By Emil van der Poorten –June 5, 2016
Wikipedia describes “Waiting for Godot” “as an absurdist play by Samuel Beckett, in which two characters, Vladimir and Estragon, wait endlessly and in vain for the arrival of someone …”
That quote certainly came to mind the other night when I and the rest of the forty-odd “number holders” languished in the corridor of one of the “channel centres” in a provincial capital.
I had symptoms very similar to a friend who had recently been diagnosed with a detached retina and who had had to undergo complicated (and expensive in a private institution) surgery.
I took the usual Sri Lankan route, phoned the “channel centre,” as these places where patients meet consultants are called, and was given a number: eleven, to be exact.
That was a little off-putting because the consultant began seeing patients at 7:30 in the evening and would not, I assumed, go on for too long given the fact that it must have already been a long (professional) day in ward and operating theatre before arrival at “the centre” which, incidentally bears the name of one of those “important” families of that particular city.
My assumptions were to be turned on their head quickly enough.
Despite the fact that I know consultants not to belong in the category of “clock watchers” in the matter of showing up at the times scheduled by them, I arrived a half hour early on a dark and drizzly night which most nights have been for the past little while.
I gave my name, producing, as I always now do, a business card which is expected to do away with the verbal contortions which usually erupt when I have to give that information orally.
Anyway, the officious young lady did get it right, but recorded me only by my first name, something that was not unique to this particular location as I’ve discovered since my return to the country in which I received it.
The fun had only begun.
I moved towards the corridor, jam-packed with humanity awaiting entry into the hallowed chambers in which those who supposedly took the Hippocratic Oath ply their respective trades.
My loss of hearing hasn’t destroyed by ability to read receipts and the one I was given had a female first name.
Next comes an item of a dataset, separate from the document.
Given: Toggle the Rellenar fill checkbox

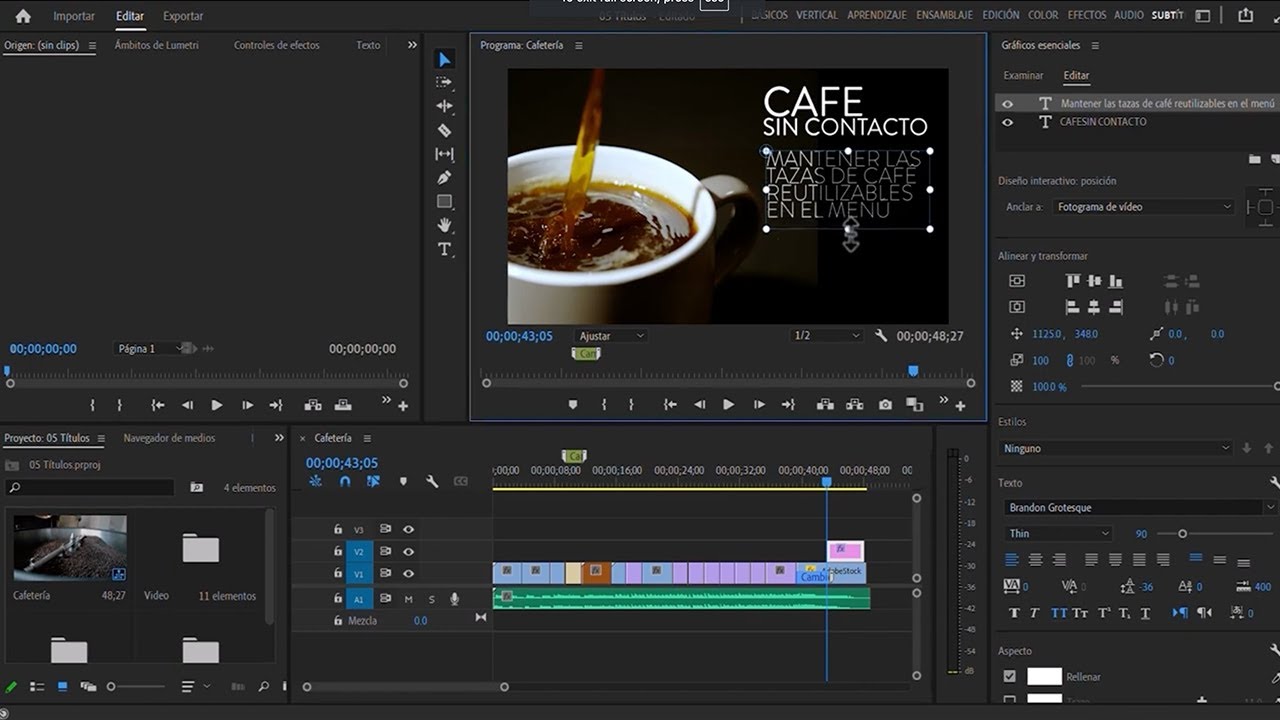Looking at the screenshot, I should tap(1009, 677).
Not a particular problem until I realized that the number allocated to that person was thirty-nine, if I remember right.
Anyway, back to the counter I go in an effort to correct a mistake for which the clerk concerned bore complete responsibility. She, however, appeared most annoyed that I had accepted the wrong receipt and, with a mutter and scowl, dispatched one of her flunkeys in search of the person now carrying a receipt for money paid by Emil and the number eleven on it.